- [Activity]: Return only the lines of the data below from the line with "[חפש] (18, 52)" up to and including the line with "View on map", exactly as written, with the pictures omitted.

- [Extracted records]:
[Start of section]

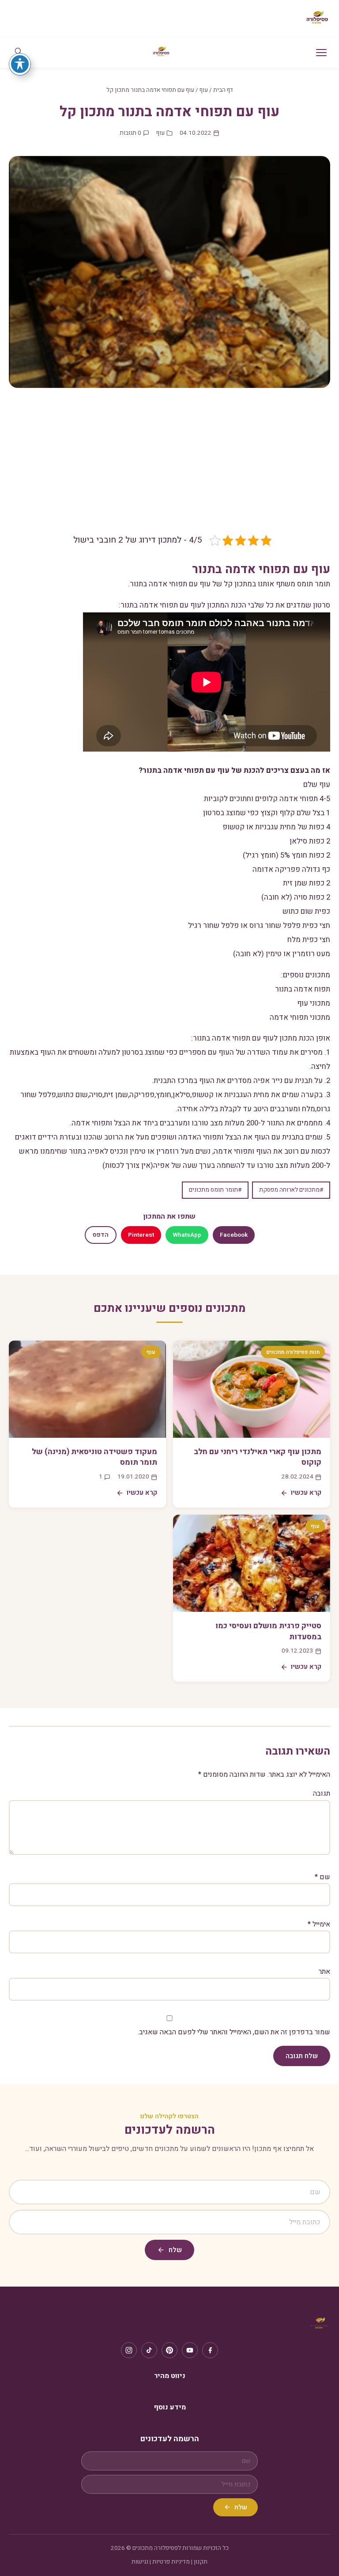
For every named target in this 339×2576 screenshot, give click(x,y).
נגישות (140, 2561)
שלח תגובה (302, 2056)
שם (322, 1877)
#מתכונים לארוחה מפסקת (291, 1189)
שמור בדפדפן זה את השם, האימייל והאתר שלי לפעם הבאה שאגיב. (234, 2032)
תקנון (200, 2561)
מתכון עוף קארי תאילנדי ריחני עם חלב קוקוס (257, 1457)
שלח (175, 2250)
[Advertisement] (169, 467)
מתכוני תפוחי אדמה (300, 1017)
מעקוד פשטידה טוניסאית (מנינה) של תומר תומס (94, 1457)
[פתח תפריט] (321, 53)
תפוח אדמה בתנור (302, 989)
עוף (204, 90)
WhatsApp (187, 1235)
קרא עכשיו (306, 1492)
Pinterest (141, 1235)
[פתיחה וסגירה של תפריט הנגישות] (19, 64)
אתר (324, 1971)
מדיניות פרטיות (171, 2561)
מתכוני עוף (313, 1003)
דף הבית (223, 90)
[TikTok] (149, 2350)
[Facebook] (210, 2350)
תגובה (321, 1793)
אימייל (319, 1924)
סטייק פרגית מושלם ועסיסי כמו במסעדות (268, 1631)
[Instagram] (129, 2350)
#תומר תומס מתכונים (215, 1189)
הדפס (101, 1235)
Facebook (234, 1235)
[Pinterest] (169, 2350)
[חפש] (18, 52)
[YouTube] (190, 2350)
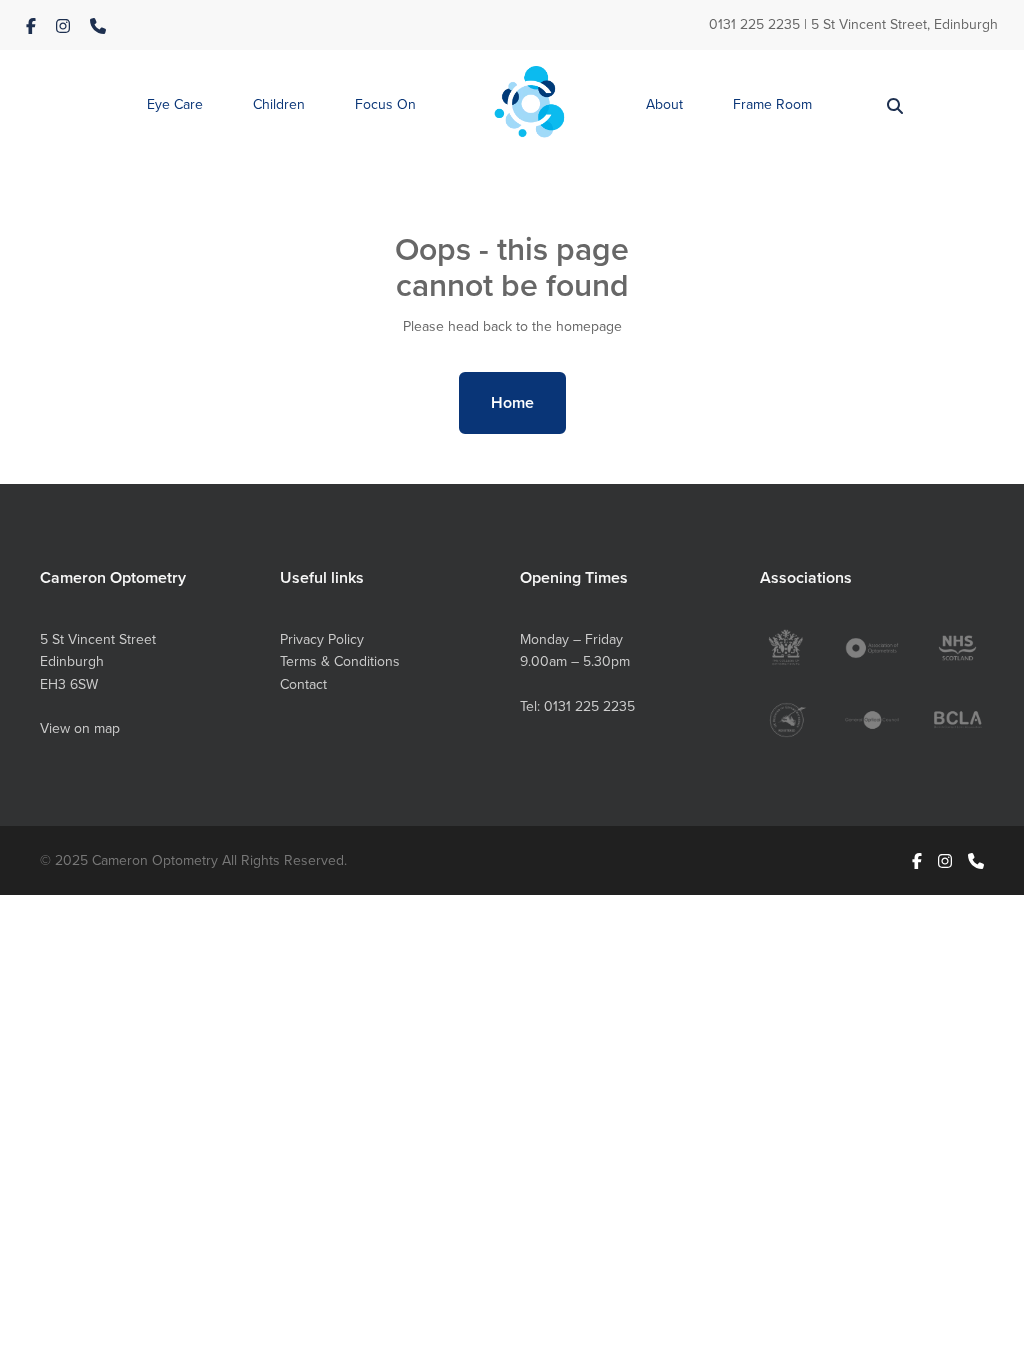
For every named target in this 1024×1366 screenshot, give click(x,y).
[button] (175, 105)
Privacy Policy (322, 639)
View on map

[End of section]
[Start of section]

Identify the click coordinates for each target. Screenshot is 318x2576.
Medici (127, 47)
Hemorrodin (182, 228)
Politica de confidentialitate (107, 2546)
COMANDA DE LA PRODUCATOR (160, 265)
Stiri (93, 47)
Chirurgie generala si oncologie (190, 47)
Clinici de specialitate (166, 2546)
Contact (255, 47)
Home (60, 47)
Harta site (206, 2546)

[End of section]

- [Exercise solution]:
[חפש] (18, 52)
[YouTube] (190, 2350)
For every named target in this 1024×1366 screenshot, give click(x,y).
[button] (175, 105)
Privacy Policy (322, 639)
View on map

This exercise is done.